One benefit of seeing the point of chapter 5 in this way is that it refutes C.B. Macpherson’s claim that Locke is a mere unconscious mouthpiece for developing market relations in 17th-century England, unwittingly taking for granted the master-servant relation and merely importing it, untheorized, into his property doctrine. Locke was so far from unconscious of the master-servant relation that explaining it was his chief goal in the chapter on property.

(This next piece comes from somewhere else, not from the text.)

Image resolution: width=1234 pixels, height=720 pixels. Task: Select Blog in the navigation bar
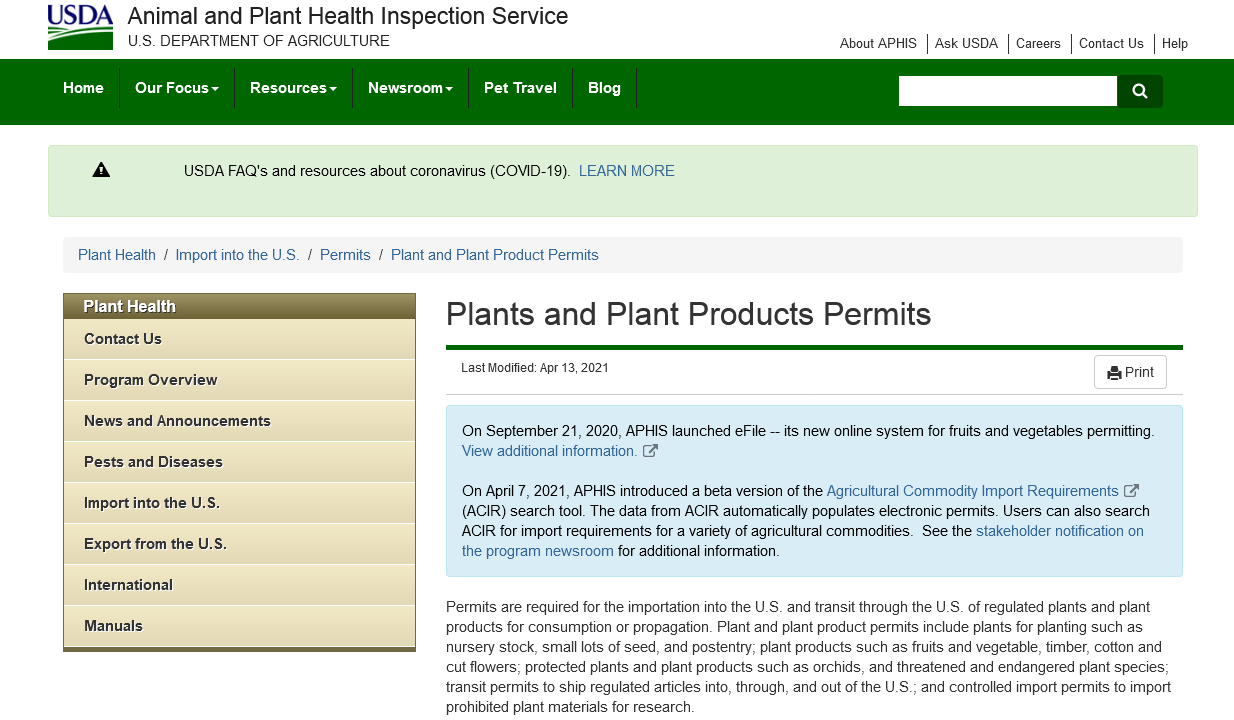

This insight into the aim of chapter 5 confirms Mack’s basic conclusions about the consequences of the introduction of money. The complete ownership of the world, which in a sense is equivalent to the expropriation of some from their primitive rights, is neither a denial of the rights of the expropriated (if we may even speak of them in that way) nor a disaster for them. As Mack rightly brings out, the landless retain their rights (as the right to sell their labor for wages) and their benefit (as the increased productivity that the unleashing of labor power made possible by the introduction of money). The landless retain “the great foundation of Property” in their labor power and do accrue property in the form of the wages they gain with their labor.
The assumption behind Locke’s presentation of the mature post-money world is something like a full-employment economy. This is “ideal theory.” Mack brings out very well Locke’s implicit point that if this assumption of ideal theory is not met, there is a just basis for complaint by those both dispossessed and unemployed. As he says in 1 Tr42: “As Justice gives every Man a Title to the product of his honest Industry, and the fair Acquisition’s of his Ancestors descended to him; so Charity gives every Man a Title to so much out of another’s Plenty, as well keep him from extreme want, where he has no means to subsist otherwise.”
Locke is using somewhat traditional language but his meaning is quite untraditional, for he speaks here of granting a man a “title,” i.e., bestowing on him a right, via charity. In speaking in that way Locke is in effect saying that “charity” is not something different from justice (as it traditionally was thought to be) but under the situation specified is a matter of justice or right. That is to say, what he is speaking about is not charity at all, but an en-titlement. This “right” to support for the otherwise resourceless connects to Mack’s discussion of Locke’s essay on the Poor Law. I believe that Locke’s point is that the propertied should honor the right of the resourceless via a public policy rather than as helter-skelter individuals. As Mack makes clear, Locke outlines a kind of welfare policy that meets the obligations of providing support for those unable to support themselves in the wage economy without providing incentives for dependence or shirking. It is of some interest, I think, that Thomas Paine, a few generations later, picked up on Locke’s basic argument and developed from it a more full-blown plan for something like a welfare state.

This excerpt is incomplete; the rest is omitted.